Une veille téléphonique quotidienne
À propos du documentaire "Le Château en santé"
Fatima, une habitante du quartier tout à la fois secrétaire, traductrice et écoutante @Les films du Tambour de soie

Tous ceux qui travaillent au noir, dans l’économie informelle, allait se retrouver du jour au lendemain sans ressources, sans aide. La faim risquait de prendre au ventre des familles. Des parents se retrouvaient seuls avec leurs enfants et les attentes de l’école, pour un soutien scolaire que tout le monde ne peut pas assurer. Des femmes soumises aux violences familiales et conjugales, surtout, se retrouvaient soudain dans un huis-clos dangereux. Quand leur agresseur présent 24 heures sur 24, dans des appartements trop petits, où la présence permanente d’un compagnon empêche de venir demander du secours, ou déposer ce que l’on subit.

Alors, des consultations téléphoniques quotidiennes ont été mises en place, pour suivre les plus en danger. Les médecins, l’assistante sociale, la conseillère conjugale et familiale, les médiateurs, ont trouvé des prétextes pour donner rendez-vous aux plus menacé.es. Le Château s’est mis aussi, avec l’aide d’associations, à distribuer des colis alimentaires.

Le centre faisait pour moi une preuve terrible de son importance dans le quartier, tout en soulignant les manques, les reculs des services publics. Il était aussi un capteur précieux pour les pouvoirs publics, pour comprendre ce qui se vivait, les besoins qui apparaissaient, les politiques qu’il fallait réorienter en urgence.

CONSIGNE: Recopiez le texte présenté en entier, sans rien y modifier. Basez-vous uniquement sur le texte présenté.

DONNÉES:
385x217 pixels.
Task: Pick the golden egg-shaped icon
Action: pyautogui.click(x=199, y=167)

==

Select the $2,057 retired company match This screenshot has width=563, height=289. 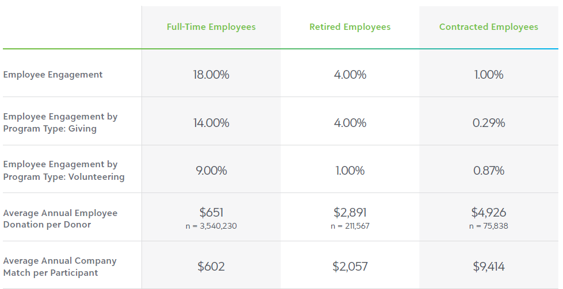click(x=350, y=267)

...

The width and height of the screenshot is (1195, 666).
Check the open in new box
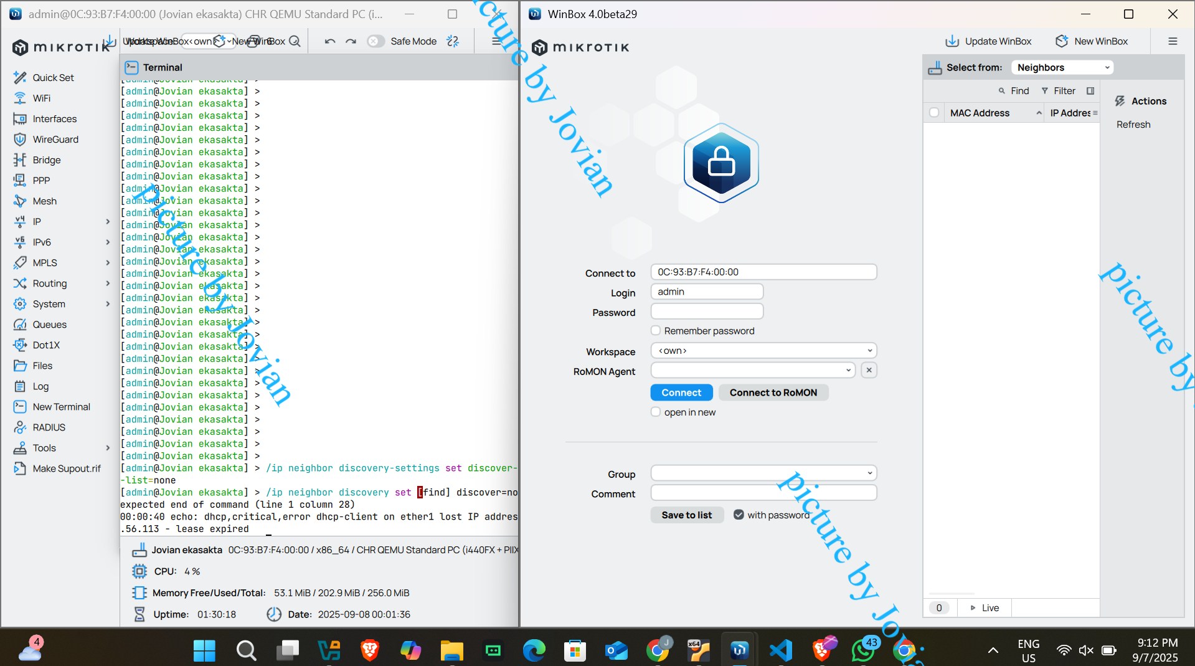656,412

VOTRE RÉPONSE:
Une veille téléphonique quotidienne
À propos du documentaire "Le Château en santé"
Fatima, une habitante du quartier tout à la fois secrétaire, traductrice et écoutante @Les films du Tambour de soie

Tous ceux qui travaillent au noir, dans l’économie informelle, allait se retrouver du jour au lendemain sans ressources, sans aide. La faim risquait de prendre au ventre des familles. Des parents se retrouvaient seuls avec leurs enfants et les attentes de l’école, pour un soutien scolaire que tout le monde ne peut pas assurer. Des femmes soumises aux violences familiales et conjugales, surtout, se retrouvaient soudain dans un huis-clos dangereux. Quand leur agresseur présent 24 heures sur 24, dans des appartements trop petits, où la présence permanente d’un compagnon empêche de venir demander du secours, ou déposer ce que l’on subit.

Alors, des consultations téléphoniques quotidiennes ont été mises en place, pour suivre les plus en danger. Les médecins, l’assistante sociale, la conseillère conjugale et familiale, les médiateurs, ont trouvé des prétextes pour donner rendez-vous aux plus menacé.es. Le Château s’est mis aussi, avec l’aide d’associations, à distribuer des colis alimentaires.

Le centre faisait pour moi une preuve terrible de son importance dans le quartier, tout en soulignant les manques, les reculs des services publics. Il était aussi un capteur précieux pour les pouvoirs publics, pour comprendre ce qui se vivait, les besoins qui apparaissaient, les politiques qu’il fallait réorienter en urgence.